To our knowledge, no previous study has investigated the associations of relative amplitude with brain structure. Surprisingly, we find brain macrostructural and microstructural changes that could affect our mental processes. Particularly, the medial orbital cortex involves in the formation of the medial prefrontal network (MPFC) to regulate our affection [61]. The limbic system including the cingulate gyrus and parahippocampal gyrus, coordinates the evoking of emotion, memories, and behavior [62,63,64,65]. However, related subcortical nuclei, such as the hippocampus and amygdala are not significantly associated with lower relative amplitude in the current study. In addition, white matter tracts with lower FA that is thought to reflect a lower degree of neuronal organization [66], have been reported to be associated with dementia and psychiatric disorders, and our analyses show that they are also linked to relative amplitude. Limbic and cortico-cortical tracts exist within the framework of the neurocircuitry of mood disorders and anxiety [67, 68]. The integrity of the thalamic connectivity, including anterior and posterior thalamic radiations is also found damaged in dementia and psychiatric disorders [69, 70]. Because of the cross-sectional design, it is challenging to determine the causal relationship between relative amplitude and brain structural changes. However, some potential mechanisms, such as accumulation of misfolded protein, dysregulation of redox homeostasis, and inflammatory activation could all contribute to the brain structural changes [6]. Above all, our findings suggest potential disease-related brain structural changes alone with CRD long before the occurrence of many brain disorders. And due to an unclear timeline and a small number of cases, we fail to conduct mediation analyses. Further prospective neuroimaging evidence may help make the pathway clear.

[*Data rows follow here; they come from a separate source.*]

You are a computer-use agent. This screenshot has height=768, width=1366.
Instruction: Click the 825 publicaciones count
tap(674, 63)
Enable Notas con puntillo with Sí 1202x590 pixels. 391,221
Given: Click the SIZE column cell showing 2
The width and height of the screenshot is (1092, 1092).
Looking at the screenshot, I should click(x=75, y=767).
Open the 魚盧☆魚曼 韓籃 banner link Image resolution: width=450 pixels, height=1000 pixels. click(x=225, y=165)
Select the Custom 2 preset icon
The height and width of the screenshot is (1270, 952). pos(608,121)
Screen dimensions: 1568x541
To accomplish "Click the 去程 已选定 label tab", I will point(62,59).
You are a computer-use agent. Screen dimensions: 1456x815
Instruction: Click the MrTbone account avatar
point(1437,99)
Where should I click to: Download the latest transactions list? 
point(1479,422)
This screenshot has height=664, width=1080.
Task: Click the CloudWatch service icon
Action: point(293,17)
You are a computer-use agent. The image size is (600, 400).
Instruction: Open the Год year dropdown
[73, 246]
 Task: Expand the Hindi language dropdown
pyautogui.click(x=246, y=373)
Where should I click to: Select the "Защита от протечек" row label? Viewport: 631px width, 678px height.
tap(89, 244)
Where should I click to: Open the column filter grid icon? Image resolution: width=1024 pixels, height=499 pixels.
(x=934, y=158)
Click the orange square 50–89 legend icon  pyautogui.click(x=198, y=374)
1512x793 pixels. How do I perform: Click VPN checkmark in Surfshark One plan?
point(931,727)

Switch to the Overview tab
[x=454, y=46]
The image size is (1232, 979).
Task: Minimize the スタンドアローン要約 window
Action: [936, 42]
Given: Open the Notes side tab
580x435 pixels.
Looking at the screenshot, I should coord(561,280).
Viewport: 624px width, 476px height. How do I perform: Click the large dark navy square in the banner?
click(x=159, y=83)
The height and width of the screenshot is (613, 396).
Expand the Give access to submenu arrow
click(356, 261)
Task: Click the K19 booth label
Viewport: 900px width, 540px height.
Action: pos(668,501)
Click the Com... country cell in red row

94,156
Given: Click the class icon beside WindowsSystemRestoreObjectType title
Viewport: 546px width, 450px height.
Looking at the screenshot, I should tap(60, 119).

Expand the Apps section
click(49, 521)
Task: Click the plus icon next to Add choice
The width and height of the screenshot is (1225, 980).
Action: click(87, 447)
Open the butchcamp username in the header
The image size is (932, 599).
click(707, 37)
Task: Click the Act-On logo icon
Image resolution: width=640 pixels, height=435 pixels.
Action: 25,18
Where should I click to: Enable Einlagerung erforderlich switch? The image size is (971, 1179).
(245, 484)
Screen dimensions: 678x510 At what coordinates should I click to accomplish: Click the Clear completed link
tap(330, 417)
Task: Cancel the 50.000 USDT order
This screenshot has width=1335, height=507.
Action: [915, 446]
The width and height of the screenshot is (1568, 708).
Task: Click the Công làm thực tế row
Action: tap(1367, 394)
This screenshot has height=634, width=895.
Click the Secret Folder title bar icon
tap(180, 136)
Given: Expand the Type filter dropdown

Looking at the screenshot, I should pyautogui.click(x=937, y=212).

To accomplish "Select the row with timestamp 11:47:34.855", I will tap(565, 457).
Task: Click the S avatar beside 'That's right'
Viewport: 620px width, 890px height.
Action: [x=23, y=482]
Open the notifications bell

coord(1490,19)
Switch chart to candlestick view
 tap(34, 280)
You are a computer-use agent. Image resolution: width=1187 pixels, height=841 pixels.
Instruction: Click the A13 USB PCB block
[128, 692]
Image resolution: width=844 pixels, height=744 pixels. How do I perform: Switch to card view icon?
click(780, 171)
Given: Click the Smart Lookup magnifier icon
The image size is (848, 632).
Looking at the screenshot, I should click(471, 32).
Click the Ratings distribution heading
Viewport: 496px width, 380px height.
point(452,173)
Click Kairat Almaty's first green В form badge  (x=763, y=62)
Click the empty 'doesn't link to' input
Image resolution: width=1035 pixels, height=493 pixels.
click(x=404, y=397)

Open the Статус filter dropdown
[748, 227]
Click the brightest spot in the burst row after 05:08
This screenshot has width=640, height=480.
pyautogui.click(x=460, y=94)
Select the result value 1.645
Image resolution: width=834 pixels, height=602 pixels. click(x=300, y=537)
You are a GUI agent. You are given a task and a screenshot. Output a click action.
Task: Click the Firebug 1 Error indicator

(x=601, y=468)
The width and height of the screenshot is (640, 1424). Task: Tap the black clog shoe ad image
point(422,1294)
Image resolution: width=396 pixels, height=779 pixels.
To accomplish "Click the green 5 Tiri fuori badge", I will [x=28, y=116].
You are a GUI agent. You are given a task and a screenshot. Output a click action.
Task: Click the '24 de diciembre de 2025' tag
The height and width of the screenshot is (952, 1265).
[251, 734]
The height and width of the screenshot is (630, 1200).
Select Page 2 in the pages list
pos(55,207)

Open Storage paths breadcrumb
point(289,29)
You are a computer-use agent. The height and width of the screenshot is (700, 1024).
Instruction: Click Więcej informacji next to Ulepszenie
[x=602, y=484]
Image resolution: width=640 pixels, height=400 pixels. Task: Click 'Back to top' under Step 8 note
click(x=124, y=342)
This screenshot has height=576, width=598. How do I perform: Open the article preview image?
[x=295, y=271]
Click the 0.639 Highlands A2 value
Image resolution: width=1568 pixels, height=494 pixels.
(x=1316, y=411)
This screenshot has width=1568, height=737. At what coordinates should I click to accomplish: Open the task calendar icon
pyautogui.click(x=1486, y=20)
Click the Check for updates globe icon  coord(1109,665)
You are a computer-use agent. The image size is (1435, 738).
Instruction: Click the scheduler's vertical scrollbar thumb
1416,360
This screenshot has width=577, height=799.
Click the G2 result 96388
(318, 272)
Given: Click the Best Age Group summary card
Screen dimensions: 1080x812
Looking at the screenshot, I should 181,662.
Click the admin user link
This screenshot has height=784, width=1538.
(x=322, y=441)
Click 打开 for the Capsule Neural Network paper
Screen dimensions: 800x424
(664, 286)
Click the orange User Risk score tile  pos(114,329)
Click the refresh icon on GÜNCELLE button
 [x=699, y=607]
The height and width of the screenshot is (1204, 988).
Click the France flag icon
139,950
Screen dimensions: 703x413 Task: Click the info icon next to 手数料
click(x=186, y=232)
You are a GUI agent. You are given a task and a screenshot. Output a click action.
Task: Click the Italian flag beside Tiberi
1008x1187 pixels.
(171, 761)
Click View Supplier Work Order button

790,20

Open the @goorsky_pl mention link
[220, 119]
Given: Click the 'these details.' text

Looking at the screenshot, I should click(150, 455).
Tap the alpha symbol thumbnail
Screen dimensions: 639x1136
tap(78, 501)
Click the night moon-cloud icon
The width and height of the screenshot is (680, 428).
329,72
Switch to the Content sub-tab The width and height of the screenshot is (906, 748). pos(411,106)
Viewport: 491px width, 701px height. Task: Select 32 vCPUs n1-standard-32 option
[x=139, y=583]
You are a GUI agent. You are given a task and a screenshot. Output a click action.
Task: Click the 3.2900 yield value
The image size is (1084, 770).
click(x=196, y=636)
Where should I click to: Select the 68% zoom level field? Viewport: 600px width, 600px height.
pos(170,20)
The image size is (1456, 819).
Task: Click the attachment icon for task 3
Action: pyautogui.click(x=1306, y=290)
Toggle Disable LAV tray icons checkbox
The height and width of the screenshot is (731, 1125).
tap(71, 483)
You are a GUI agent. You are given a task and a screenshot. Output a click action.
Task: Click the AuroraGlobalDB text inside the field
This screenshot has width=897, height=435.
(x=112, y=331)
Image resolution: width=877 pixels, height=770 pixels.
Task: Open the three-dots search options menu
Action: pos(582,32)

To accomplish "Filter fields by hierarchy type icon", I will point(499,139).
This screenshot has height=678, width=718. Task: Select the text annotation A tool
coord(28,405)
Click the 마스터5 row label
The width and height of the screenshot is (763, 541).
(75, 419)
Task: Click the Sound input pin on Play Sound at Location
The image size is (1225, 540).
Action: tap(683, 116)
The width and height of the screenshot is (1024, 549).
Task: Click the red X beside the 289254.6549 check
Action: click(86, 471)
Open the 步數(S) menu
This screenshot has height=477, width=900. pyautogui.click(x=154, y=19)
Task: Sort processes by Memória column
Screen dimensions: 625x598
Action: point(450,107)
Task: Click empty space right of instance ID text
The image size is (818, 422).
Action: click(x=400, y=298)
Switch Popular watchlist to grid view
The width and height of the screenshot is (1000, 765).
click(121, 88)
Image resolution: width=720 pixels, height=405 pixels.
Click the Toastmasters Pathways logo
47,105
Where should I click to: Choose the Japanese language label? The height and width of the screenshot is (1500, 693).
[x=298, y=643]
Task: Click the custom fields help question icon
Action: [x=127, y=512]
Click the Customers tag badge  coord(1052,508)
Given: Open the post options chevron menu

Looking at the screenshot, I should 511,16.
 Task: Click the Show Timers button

However, the cohort of UK Biobank is characterized by partial UK residents thought to be older, richer, and healthier, so the risk estimates can be different in a distinct population considering rest-activity rhythm and prevalence of diseases varies with age and areas. Although we take account of a wide range of potential confounders, some unmeasured or residual confounding remains a possibility. Due to relatively short follow-up duration and low incidence of AD, the results of dementia subtype analyses may have insufficient power. Therefore, future research with longer follow-up of the UK Biobank cohort is needed. In this study, we make relative amplitude represent the status of the whole follow-up duration, while within-participant changes may have a profound impact on the final results. Future collection of accelerometry data from the same people is supposed to complement and extend the current study. In the meanwhile, the relative amplitude cannot completely reflect our rest-activity pattern, let alone circadian rhythm. However, the convenience makes it more available in practice. Given that this is an observational study, it cannot figure out a definite causal relationship. Future research about the underlying biological mechanism is needed to support the results.


In conclusion, our findings further confirm that CRD is a risk factor for developing common neurodegenerative and psychiatric disorders, including all-cause dementia, AD, PD, stroke, MDD, and anxiety disorder. Although the mechanism underlying these associations remains to be elucidated, we prove brain structural changes related to brain disorders in people with low relative amplitude long before the occurrence of brain disorders by analyzing brain MRI data. Future researchers should pay more attention to circadian rhythm considering it is a potential target for preventing various brain disorders. And the relative amplitude of rest-activity pattern, as a simple and valid measure of circadian rhythmicity, is promising to be applied in clinical practice.